BRUNEI DARUSSALAM: Penguatan bahasa tidak dapat dipisahkan dari upaya pengembangan kepustakaan, di mana bahasa menjadi modal utama dalam pengembangan literasi baca tulis. Hal ini diungkapkan oleh Dr. Ali Radin, Pemangku Pengarah Dewan Bahasa dan Pustaka (DBP) Brunei, saat menerima kunjungan Fithrorozi dan Robby Sugara dari YNRI (Yayasan Negeri Rempah Indonesia) di Bilik Laila Mufakat, DBP Brunei Darussalam, pada 8 Agustus 2024.
Dalam pertemuan tersebut, Dr. Ali Radin menekankan pentingnya bahasa sebagai jiwa bangsa dan identitas kebudayaan. Ia juga menyoroti keseriusan Brunei dalam mengembangkan bahasa, yang tercermin dari penggunaan aksara Jawi di ruang publik serta kajian mendalam terhadap manuskrip-manuskrip bertuliskan huruf Jawi. Aksara Jawi, yang pernah digunakan secara luas di Nusantara termasuk Indonesia dan Brunei, kini tetap dilestarikan di Brunei. Sementara itu, Indonesia lebih mengutamakan aksara Latin, yang mengakibatkan beberapa aksara lokal perlahan terkikis.

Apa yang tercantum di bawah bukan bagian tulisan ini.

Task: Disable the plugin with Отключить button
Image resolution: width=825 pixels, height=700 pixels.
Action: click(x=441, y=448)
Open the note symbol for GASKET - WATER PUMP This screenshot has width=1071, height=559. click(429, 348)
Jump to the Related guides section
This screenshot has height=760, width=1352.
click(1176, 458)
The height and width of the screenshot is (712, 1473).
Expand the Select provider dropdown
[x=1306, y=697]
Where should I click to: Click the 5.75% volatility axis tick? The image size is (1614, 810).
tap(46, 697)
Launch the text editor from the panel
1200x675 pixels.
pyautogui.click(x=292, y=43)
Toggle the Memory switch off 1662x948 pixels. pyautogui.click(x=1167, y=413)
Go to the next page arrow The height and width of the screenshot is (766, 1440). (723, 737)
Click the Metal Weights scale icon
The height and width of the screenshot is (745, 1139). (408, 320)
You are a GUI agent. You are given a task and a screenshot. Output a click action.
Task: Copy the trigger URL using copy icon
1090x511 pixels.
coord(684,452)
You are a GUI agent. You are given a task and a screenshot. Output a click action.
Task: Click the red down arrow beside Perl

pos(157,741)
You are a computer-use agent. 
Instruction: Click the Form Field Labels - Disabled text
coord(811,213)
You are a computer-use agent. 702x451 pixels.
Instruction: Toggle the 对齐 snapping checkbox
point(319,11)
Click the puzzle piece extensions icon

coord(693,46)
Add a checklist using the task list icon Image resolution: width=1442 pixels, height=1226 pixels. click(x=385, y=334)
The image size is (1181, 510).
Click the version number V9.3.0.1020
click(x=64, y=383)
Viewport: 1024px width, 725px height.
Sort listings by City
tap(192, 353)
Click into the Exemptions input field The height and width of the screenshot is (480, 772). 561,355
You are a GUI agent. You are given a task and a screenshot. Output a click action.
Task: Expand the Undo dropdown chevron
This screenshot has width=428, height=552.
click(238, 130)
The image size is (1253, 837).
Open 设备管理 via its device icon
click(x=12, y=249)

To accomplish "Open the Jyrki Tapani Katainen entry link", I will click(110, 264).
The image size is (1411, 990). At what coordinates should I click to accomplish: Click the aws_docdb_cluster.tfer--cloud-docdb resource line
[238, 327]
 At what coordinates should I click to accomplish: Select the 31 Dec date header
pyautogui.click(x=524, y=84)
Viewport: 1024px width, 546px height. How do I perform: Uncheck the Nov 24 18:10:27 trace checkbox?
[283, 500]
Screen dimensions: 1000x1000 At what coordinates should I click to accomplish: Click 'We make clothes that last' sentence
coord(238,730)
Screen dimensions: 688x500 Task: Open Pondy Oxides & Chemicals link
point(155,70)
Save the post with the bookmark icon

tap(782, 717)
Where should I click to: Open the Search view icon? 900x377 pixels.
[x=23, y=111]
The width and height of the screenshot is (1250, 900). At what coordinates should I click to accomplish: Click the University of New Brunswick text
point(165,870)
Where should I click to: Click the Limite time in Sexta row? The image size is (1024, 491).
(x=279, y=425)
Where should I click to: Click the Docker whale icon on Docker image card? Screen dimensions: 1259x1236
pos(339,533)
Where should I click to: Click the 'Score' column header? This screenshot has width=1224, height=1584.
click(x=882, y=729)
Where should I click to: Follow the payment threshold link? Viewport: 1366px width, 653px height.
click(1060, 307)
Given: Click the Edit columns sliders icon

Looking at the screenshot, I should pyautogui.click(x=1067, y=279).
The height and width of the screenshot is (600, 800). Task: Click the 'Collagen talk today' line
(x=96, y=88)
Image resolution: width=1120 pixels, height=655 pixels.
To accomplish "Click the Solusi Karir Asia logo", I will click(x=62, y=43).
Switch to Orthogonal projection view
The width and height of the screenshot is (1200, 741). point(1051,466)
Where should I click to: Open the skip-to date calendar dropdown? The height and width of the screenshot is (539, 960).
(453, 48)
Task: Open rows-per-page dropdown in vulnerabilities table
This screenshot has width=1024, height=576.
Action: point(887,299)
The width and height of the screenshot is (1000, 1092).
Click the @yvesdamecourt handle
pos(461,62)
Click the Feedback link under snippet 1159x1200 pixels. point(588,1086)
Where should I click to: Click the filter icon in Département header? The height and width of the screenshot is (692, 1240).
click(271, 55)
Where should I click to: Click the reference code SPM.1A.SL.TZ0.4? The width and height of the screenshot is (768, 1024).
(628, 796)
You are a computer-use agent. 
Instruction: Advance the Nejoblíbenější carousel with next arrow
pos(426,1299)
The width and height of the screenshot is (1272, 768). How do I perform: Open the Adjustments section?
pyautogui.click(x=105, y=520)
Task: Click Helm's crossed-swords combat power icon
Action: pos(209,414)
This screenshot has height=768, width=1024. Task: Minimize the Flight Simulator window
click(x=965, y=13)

Kendati begitu, peran bahasa dalam memperkuat hubungan antarbangsa tidak bisa diabaikan. Hal ini ditunjukkan oleh kunjungan Yayasan Negeri Rempah ke Brunei pada 6-9 Agustus 2024. Kunjungan ini bertujuan untuk mempererat jaringan diplomasi dan kerjasama dalam masyarakat kedua negara. Kedua pihak menyadari bahwa bahasa memiliki kontribusi penting dalam membangun hubungan sosial, budaya, dan ekonomi, terutama dalam konteks jalur perdagangan yang sering melibatkan komunikasi lintas negara.
Meski demikian, pengembangan bahasa Indonesia menghadapi tantangan tersendiri. Gempuran bahasa asing sering kali mempengaruhi tata naskah, publikasi, dan komunikasi di ruang publik, yang berpotensi merusak taksonomi bahasa. Oleh karena itu, penguatan bahasa lokal melalui pengembangan kepustakaan menjadi agenda penting yang harus terus diupayakan oleh Indonesia, agar identitas bangsa tetap terjaga di tengah arus globalisasi.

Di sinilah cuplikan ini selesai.